Now that we’re home, recovered from Vegas and discussing the ramifications of autonomous everything, Mindshare’s Rachel Lowenstein, Associate Director, Strategic Innovation, Invention+, took a look at whether the CTA lived up to the promise for CES to be a better place for women and other marginalized groups to attend.
Excerpt: But equally important is that despite the progress on speakers, this year CES advanced the narrative that women’s bodies are allowed to sell sex but that we aren’t allowed to participate or enjoy it.
Lora Haddock, founder of female robotics sex toy company Lora DiCarlo and creator of the Osé Robotic Massager, had her Innovation Award revoked for the Robotics and Drone category. The Osé is a sex toy that uses biomimics and micro-robotic technology to recreate the feel of a human tongue, mouth, and/or fingers in order to stimulate women. The CES Innovation Awards are vetted and administered by CTA but voted on a panel of independent judges in the respective categories.

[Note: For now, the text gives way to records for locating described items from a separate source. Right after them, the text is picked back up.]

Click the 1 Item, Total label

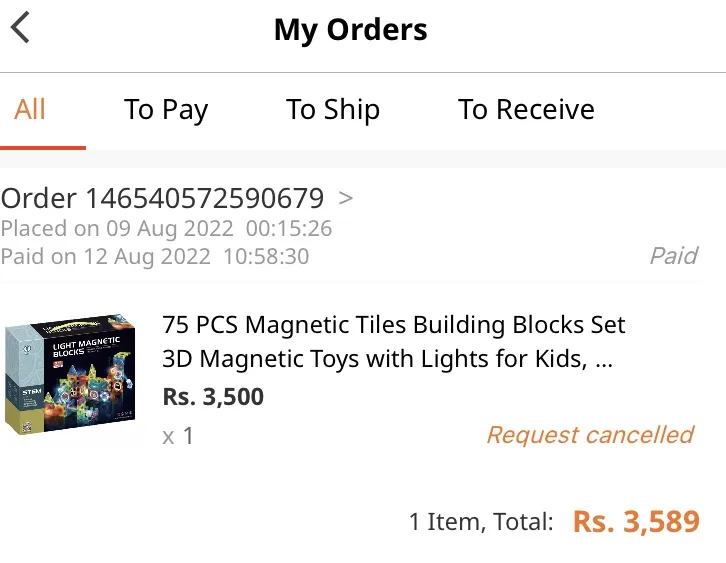point(481,522)
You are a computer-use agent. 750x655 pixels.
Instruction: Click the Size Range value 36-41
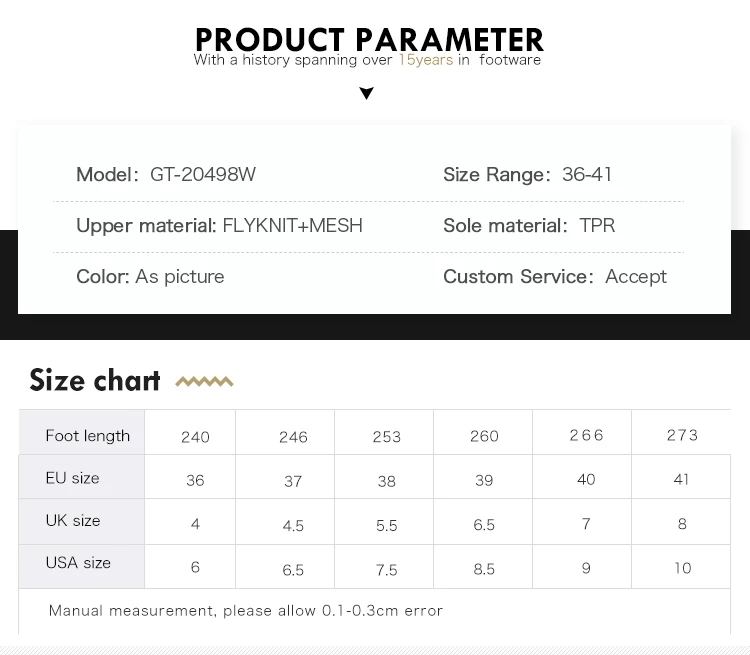pos(587,174)
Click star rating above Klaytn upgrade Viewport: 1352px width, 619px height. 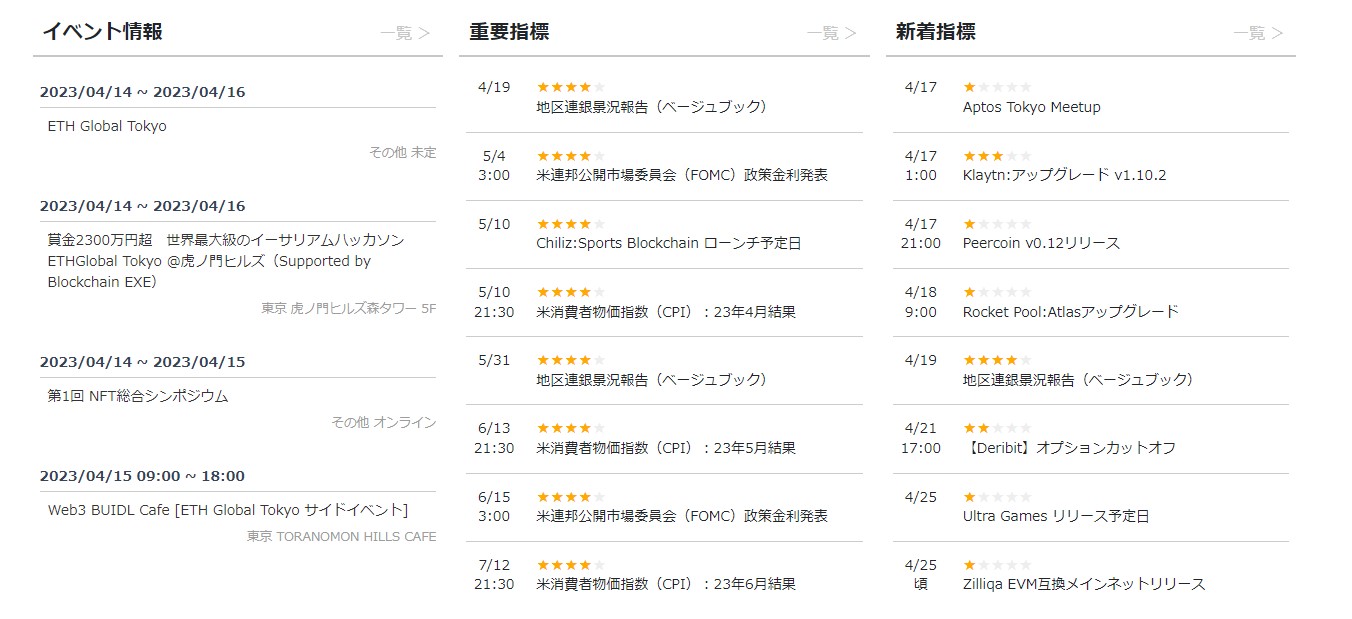pyautogui.click(x=996, y=156)
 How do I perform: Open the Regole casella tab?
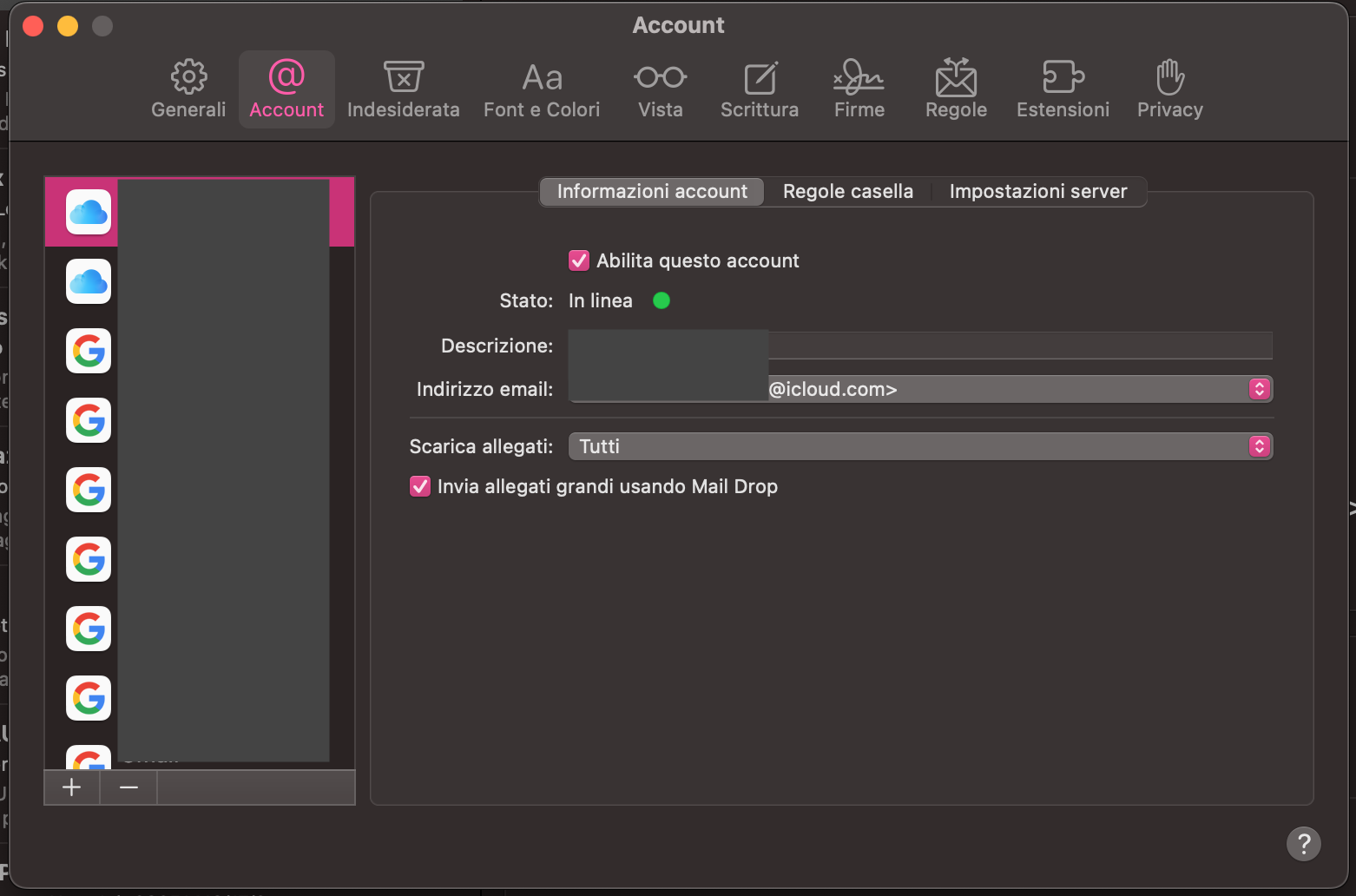click(847, 191)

The reason for the revocation the CTA gave was egregious, disqualifying it based on a range of adjectives like “immoral”, “obscene”, and “indecent”, which I’m pretty sure were plucked straight out of one of Aunt Lydia’s diatribes in The Handmaid’s Tale. When an uproar began on every major media outlet, the CTA backtracked and claimed the product wasn’t a robot or a drone and therefore ineligible.